What you will do: Each line below from the line with "Given: Open ad thumbnail in the banner" to the line with "Click trash icon for Email Marketing Strategy" must be copied exactly, including those two, and no picture may appear in the copy.

Information given:
☆ ☆ ☆ ☆ ☆
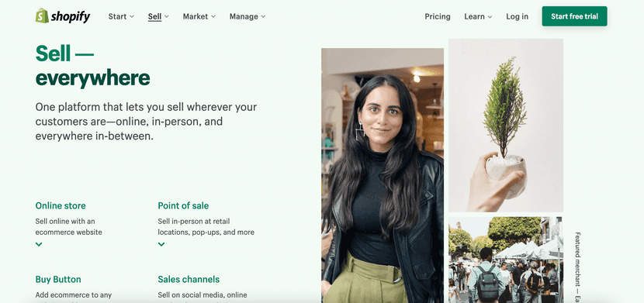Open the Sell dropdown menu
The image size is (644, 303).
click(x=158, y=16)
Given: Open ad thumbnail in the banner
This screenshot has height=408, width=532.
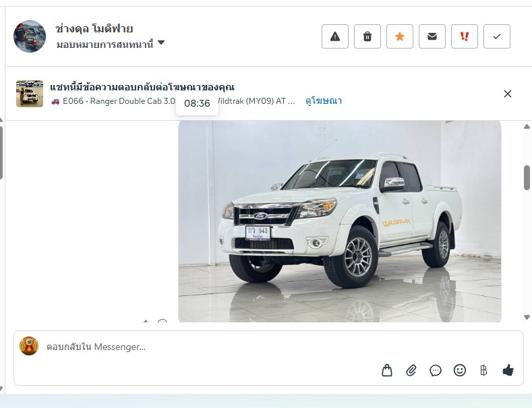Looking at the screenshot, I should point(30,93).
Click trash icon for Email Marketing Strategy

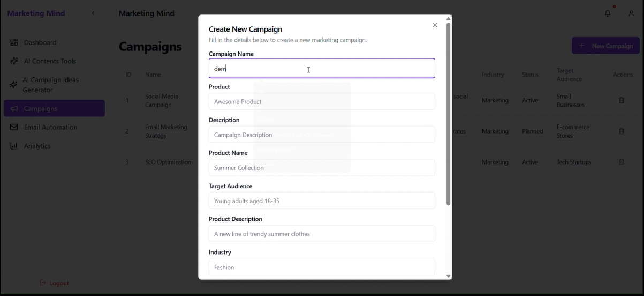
☆ ☆ ☆ ☆ ☆
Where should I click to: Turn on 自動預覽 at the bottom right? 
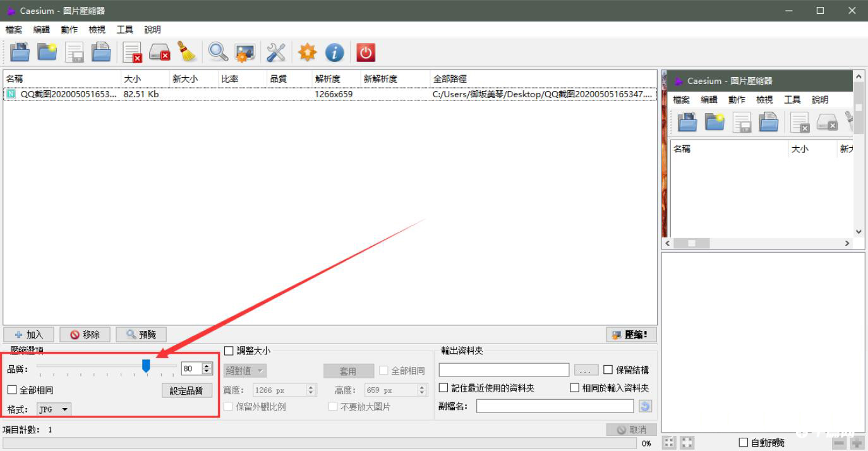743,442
☆ ☆ ☆ ☆ ☆
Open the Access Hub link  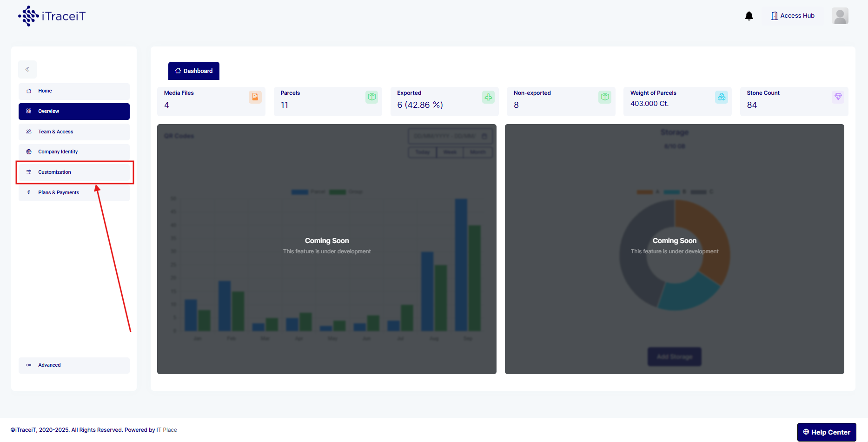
☆ ☆ ☆ ☆ ☆
Answer to this problem:
Given: Open ad thumbnail in the banner
This screenshot has height=408, width=532.
Looking at the screenshot, I should point(30,93).
Click trash icon for Email Marketing Strategy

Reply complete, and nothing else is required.